The debate is being hosted by Reform, an organisation that has the laudable goals of “set[ting] out a better way to deliver public services and economic prosperity”. It describes itself as an “independent, charitable, non-party think tank”, in other words a talking shop. As far as these organisations go, it is quite small; its latest returns filed with the Charity Commission indicates an income of a little over a million and a quarter pounds with expenditure of just over a million.
Obviously the main recipients of its “charity” are its academic staffers, such as their American counterpart Robert Rector et al, who make a comfortable living preaching austerity for those worse off than themselves, people who may actually contribute something to society.
The good news is that the people who staff Reform don’t appear to be quite as odious as him, but according to their own records they received £50,000 last year from Lloyds and £17,500 from KPMG, among others. Anyone who has tried to get any sort of donation out of a big company for even the most worthy of causes can only be a bit suspicious. Why would Lloyds want to support an organisation that lobbies for a national investment bank?

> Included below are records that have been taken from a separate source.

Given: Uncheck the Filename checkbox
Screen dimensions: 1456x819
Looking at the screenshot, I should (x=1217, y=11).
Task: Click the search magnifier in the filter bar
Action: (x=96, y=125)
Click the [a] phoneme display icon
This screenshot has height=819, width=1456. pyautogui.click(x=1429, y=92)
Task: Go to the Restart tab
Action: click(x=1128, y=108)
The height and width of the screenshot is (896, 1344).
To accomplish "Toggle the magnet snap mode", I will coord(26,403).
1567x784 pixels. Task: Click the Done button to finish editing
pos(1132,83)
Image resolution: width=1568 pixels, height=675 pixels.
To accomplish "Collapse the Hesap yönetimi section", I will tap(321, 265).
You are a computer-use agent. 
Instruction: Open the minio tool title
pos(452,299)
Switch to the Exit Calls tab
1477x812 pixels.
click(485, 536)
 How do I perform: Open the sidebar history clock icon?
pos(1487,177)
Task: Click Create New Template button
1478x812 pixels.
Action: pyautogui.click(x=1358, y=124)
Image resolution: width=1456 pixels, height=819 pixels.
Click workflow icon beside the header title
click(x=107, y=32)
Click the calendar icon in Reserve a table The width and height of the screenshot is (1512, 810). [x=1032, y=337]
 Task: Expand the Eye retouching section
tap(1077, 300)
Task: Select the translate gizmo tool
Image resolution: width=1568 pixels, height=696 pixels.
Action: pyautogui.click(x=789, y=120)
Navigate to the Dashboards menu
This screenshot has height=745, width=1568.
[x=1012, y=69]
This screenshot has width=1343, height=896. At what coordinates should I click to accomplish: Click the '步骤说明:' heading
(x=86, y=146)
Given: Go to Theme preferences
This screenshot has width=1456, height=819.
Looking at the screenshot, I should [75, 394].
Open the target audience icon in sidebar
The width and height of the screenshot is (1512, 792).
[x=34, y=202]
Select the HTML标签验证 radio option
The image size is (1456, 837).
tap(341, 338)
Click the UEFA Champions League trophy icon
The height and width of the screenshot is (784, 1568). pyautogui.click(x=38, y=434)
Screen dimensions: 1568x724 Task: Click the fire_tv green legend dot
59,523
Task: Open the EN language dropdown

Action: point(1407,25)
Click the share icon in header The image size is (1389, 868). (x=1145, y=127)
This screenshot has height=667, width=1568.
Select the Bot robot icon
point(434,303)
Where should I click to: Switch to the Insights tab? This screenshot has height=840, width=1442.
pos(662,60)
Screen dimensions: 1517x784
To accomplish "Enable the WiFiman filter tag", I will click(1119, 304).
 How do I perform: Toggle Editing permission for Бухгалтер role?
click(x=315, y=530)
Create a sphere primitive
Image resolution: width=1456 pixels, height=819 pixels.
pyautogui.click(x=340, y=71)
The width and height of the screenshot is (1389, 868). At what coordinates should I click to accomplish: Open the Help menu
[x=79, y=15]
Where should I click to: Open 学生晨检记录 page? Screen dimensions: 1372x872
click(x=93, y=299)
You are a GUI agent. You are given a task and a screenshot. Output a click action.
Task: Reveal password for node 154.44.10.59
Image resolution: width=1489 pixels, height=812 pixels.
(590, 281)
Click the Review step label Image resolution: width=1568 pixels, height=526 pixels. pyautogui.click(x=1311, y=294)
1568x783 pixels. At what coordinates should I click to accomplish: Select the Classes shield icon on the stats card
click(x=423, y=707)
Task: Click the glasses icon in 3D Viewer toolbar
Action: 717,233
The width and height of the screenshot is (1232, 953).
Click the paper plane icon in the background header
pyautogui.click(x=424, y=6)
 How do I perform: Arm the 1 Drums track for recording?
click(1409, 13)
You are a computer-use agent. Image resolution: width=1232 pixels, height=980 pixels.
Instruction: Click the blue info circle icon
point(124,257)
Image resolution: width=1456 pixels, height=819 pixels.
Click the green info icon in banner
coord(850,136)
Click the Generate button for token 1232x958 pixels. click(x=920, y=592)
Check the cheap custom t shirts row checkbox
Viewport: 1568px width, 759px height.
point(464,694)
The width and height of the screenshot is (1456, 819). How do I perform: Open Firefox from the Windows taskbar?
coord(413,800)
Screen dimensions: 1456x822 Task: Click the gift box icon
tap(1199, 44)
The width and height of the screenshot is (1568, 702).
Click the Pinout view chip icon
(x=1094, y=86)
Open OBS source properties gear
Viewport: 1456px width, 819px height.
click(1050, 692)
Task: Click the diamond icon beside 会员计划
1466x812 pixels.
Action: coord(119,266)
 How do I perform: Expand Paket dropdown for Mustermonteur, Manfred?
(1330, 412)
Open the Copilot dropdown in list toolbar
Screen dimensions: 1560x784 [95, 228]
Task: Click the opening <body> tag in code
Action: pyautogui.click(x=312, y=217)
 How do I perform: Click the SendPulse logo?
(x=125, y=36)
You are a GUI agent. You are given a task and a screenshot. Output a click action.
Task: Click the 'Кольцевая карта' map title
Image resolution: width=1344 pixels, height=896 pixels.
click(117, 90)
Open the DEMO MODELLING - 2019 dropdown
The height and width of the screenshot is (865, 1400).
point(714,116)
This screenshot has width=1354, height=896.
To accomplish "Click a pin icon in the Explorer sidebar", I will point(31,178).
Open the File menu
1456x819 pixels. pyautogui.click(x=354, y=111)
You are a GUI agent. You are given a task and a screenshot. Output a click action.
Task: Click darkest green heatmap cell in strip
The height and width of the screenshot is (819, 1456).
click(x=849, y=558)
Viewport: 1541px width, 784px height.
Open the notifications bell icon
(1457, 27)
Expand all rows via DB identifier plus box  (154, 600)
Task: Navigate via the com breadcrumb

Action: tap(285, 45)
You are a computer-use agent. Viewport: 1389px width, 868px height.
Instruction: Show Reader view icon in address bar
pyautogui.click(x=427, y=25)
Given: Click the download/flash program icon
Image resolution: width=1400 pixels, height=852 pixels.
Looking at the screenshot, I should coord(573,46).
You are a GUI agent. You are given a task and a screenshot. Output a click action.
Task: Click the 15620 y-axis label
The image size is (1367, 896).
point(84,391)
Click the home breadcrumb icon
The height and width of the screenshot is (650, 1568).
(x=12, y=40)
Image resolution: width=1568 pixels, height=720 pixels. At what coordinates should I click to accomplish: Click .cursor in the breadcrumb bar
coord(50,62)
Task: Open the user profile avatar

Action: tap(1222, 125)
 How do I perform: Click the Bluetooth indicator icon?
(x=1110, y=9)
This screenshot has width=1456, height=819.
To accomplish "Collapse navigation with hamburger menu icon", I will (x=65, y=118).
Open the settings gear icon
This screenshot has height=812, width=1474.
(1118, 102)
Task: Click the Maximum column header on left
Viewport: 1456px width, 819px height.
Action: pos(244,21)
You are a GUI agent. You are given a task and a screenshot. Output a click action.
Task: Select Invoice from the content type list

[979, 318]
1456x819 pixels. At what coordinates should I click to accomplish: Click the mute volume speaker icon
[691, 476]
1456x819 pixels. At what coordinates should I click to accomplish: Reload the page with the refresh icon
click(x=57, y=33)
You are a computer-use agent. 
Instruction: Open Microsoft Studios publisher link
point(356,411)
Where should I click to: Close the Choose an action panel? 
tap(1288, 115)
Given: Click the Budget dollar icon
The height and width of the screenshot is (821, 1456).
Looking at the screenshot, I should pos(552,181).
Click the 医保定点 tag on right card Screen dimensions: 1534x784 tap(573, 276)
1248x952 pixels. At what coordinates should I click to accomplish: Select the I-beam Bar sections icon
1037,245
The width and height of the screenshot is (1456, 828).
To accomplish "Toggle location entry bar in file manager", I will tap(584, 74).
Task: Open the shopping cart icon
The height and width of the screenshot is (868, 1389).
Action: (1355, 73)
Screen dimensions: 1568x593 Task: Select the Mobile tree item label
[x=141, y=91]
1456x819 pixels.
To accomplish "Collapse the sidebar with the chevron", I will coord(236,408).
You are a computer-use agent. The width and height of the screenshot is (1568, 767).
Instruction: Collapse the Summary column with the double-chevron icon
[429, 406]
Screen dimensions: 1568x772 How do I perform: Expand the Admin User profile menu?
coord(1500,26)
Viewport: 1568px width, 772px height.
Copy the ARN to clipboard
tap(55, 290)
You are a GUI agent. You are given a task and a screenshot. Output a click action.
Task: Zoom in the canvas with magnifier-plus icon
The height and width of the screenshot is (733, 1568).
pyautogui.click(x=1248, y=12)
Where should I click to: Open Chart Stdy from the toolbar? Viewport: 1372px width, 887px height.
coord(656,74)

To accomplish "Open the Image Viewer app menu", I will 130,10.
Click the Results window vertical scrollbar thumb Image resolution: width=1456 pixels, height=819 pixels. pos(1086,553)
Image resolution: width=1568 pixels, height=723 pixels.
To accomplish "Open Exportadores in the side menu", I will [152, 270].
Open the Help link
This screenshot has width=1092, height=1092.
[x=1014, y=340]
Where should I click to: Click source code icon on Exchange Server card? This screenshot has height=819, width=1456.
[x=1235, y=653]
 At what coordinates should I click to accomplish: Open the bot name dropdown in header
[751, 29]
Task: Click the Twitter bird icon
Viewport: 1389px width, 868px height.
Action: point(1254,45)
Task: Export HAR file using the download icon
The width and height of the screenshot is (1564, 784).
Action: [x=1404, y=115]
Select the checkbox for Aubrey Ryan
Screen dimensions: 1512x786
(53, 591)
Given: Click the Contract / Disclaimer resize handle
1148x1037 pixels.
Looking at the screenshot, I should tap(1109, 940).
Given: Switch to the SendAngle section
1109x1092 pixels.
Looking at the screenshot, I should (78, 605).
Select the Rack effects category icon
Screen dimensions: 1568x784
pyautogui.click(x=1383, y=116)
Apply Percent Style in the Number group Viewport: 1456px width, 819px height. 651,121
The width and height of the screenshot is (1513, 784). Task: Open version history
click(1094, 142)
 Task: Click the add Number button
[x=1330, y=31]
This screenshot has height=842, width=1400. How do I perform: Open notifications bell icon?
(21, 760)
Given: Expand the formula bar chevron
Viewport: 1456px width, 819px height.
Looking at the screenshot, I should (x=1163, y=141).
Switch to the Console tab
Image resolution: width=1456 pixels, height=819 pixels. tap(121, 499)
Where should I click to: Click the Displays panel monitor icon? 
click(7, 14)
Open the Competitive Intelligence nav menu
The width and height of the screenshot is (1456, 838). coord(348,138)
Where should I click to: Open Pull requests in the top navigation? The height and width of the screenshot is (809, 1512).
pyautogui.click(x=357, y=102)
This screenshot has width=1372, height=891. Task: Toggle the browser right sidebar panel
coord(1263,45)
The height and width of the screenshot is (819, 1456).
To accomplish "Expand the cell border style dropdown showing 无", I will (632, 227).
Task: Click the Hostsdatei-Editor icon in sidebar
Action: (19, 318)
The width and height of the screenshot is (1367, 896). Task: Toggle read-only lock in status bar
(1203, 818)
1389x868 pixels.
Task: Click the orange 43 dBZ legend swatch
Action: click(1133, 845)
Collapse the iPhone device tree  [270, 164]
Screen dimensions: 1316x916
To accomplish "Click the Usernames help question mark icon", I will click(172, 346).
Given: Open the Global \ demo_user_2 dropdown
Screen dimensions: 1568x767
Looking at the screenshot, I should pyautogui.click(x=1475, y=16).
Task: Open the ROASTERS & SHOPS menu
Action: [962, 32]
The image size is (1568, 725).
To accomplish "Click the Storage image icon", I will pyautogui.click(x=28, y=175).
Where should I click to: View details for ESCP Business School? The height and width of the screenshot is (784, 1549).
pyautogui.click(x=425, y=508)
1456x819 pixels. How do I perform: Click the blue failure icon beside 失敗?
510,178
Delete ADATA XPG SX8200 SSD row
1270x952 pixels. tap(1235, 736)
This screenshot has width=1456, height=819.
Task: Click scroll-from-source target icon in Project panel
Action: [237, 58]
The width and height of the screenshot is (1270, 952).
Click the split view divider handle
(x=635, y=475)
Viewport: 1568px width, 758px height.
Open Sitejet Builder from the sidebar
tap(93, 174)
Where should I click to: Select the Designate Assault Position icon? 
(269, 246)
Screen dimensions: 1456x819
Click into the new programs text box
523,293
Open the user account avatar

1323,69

With that necessary caveat, this meeting might just be worth attending; one of its speakers is Robert Skidelsky, who is not only a distinguished academic but now a lord. If his recent pronouncements are anything to go by, George Osborne won’t be too pleased with anything he has to say.
Attendance at the meeting is by invitation only from
kimberley.trewhitt@reform.co.uk
but doubtless Reform will publish a report on it in due course.
And the real issue alluded to above? Banks creating credit and selling it to the government, instead of the government creating its own debt-free.